→ TASK TO COMPLETE:
Rewrite the records below with every "Instruction" changed to "Command" and everything else left as it is.

→ Records from a pointing dataset:
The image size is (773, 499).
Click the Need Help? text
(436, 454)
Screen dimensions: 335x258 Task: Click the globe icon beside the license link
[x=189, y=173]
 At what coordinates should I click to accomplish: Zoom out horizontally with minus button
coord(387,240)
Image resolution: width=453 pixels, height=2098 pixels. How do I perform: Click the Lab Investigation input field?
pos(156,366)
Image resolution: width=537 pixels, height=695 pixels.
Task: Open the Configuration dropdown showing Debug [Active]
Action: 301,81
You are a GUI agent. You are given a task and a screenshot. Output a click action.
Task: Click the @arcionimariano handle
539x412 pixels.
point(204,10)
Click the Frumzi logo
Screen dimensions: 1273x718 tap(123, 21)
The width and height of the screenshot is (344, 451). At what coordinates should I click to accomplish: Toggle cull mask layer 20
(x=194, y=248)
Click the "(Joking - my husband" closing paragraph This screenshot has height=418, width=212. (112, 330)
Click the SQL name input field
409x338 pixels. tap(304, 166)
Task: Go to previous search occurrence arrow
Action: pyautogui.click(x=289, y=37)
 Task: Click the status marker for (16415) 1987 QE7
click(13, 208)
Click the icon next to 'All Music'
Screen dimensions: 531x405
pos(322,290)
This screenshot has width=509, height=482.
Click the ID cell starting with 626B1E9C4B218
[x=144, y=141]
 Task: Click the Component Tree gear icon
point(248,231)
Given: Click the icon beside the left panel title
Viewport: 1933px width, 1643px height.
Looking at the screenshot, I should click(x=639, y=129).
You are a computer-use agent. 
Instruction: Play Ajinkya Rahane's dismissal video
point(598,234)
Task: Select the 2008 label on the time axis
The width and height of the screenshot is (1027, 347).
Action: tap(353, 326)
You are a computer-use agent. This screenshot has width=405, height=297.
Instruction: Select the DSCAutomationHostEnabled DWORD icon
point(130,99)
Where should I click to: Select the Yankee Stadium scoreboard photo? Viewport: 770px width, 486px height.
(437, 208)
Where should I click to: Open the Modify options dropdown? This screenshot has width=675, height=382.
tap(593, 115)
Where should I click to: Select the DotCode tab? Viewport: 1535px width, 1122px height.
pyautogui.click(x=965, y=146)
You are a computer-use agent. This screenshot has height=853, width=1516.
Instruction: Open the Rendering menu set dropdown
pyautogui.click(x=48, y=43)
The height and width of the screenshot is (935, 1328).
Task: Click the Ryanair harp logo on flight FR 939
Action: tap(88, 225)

→ WORKED ANSWER:
The image size is (773, 499).
Click the Need Help? text
(436, 454)
Screen dimensions: 335x258 Task: Click the globe icon beside the license link
[x=189, y=173]
 At what coordinates should I click to accomplish: Zoom out horizontally with minus button
coord(387,240)
Image resolution: width=453 pixels, height=2098 pixels. How do I perform: Click the Lab Investigation input field?
pos(156,366)
Image resolution: width=537 pixels, height=695 pixels.
Task: Open the Configuration dropdown showing Debug [Active]
Action: 301,81
You are a GUI agent. You are given a task and a screenshot. Output a click action.
Task: Click the @arcionimariano handle
539x412 pixels.
point(204,10)
Click the Frumzi logo
Screen dimensions: 1273x718 tap(123, 21)
The width and height of the screenshot is (344, 451). At what coordinates should I click to accomplish: Toggle cull mask layer 20
(x=194, y=248)
Click the "(Joking - my husband" closing paragraph This screenshot has height=418, width=212. (112, 330)
Click the SQL name input field
409x338 pixels. tap(304, 166)
Task: Go to previous search occurrence arrow
Action: pyautogui.click(x=289, y=37)
 Task: Click the status marker for (16415) 1987 QE7
click(13, 208)
Click the icon next to 'All Music'
Screen dimensions: 531x405
pos(322,290)
This screenshot has width=509, height=482.
Click the ID cell starting with 626B1E9C4B218
[x=144, y=141]
 Task: Click the Component Tree gear icon
point(248,231)
Given: Click the icon beside the left panel title
Viewport: 1933px width, 1643px height.
Looking at the screenshot, I should click(x=639, y=129).
You are a computer-use agent. 
Command: Play Ajinkya Rahane's dismissal video
point(598,234)
Task: Select the 2008 label on the time axis
The width and height of the screenshot is (1027, 347).
Action: tap(353, 326)
You are a computer-use agent. This screenshot has width=405, height=297.
Command: Select the DSCAutomationHostEnabled DWORD icon
point(130,99)
Where should I click to: Select the Yankee Stadium scoreboard photo? Viewport: 770px width, 486px height.
(437, 208)
Where should I click to: Open the Modify options dropdown? This screenshot has width=675, height=382.
tap(593, 115)
Where should I click to: Select the DotCode tab? Viewport: 1535px width, 1122px height.
pyautogui.click(x=965, y=146)
You are a computer-use agent. This screenshot has height=853, width=1516.
Command: Open the Rendering menu set dropdown
pyautogui.click(x=48, y=43)
The height and width of the screenshot is (935, 1328).
Task: Click the Ryanair harp logo on flight FR 939
Action: tap(88, 225)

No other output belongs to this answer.